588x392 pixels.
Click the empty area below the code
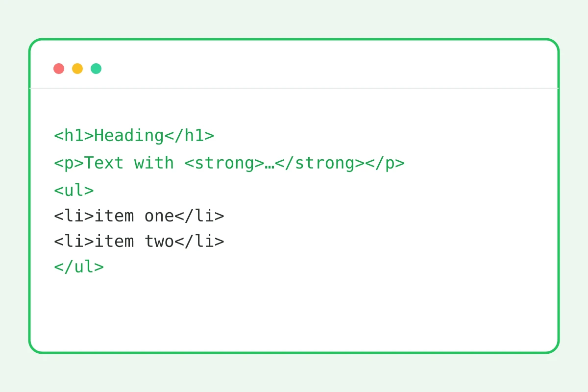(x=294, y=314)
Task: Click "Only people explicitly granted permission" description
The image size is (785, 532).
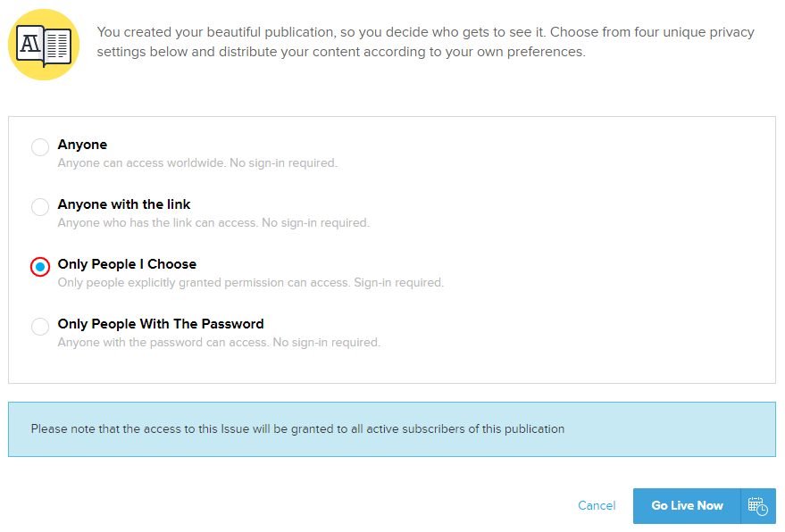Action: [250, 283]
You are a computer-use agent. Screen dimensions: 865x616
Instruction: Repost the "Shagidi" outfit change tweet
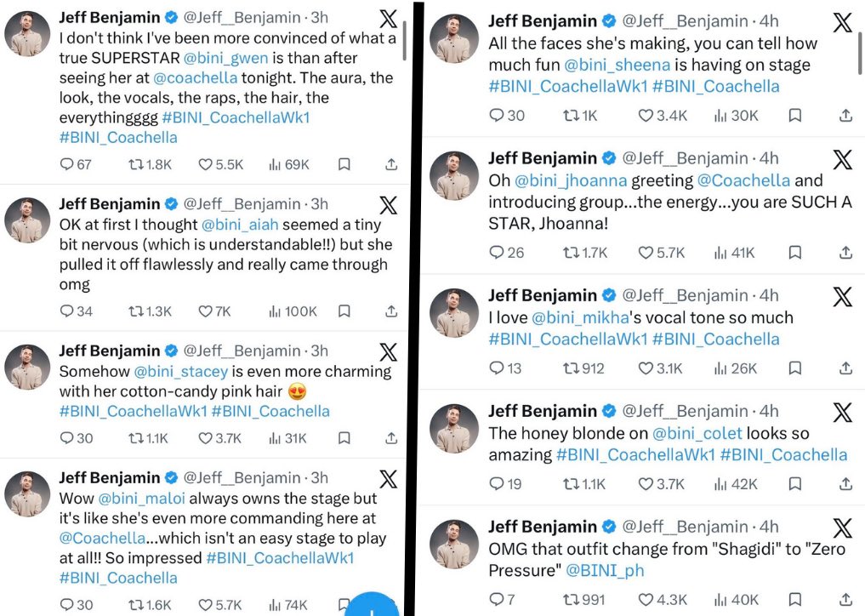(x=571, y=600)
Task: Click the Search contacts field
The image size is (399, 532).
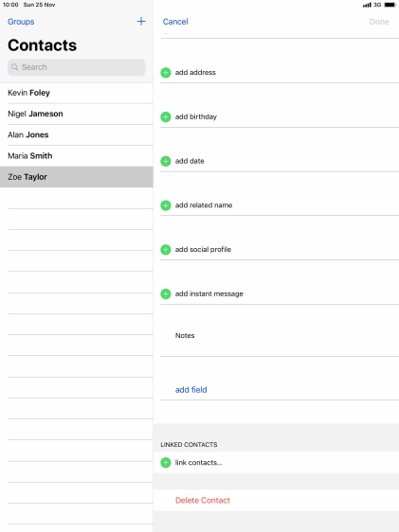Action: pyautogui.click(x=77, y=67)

_What this task involves_.
Pictures are to be left out. Everything else in the records must be written out exactly.

_Answer to the problem_.
588x392 pixels.
Click the empty area below the code
(x=294, y=314)
Task: Click "Only people explicitly granted permission" description
The image size is (785, 532).
Action: [250, 283]
You are a computer-use agent. Screen dimensions: 865x616
Instruction: Repost the "Shagidi" outfit change tweet
(x=571, y=600)
Task: Click the Search contacts field
The image size is (399, 532).
Action: pyautogui.click(x=77, y=67)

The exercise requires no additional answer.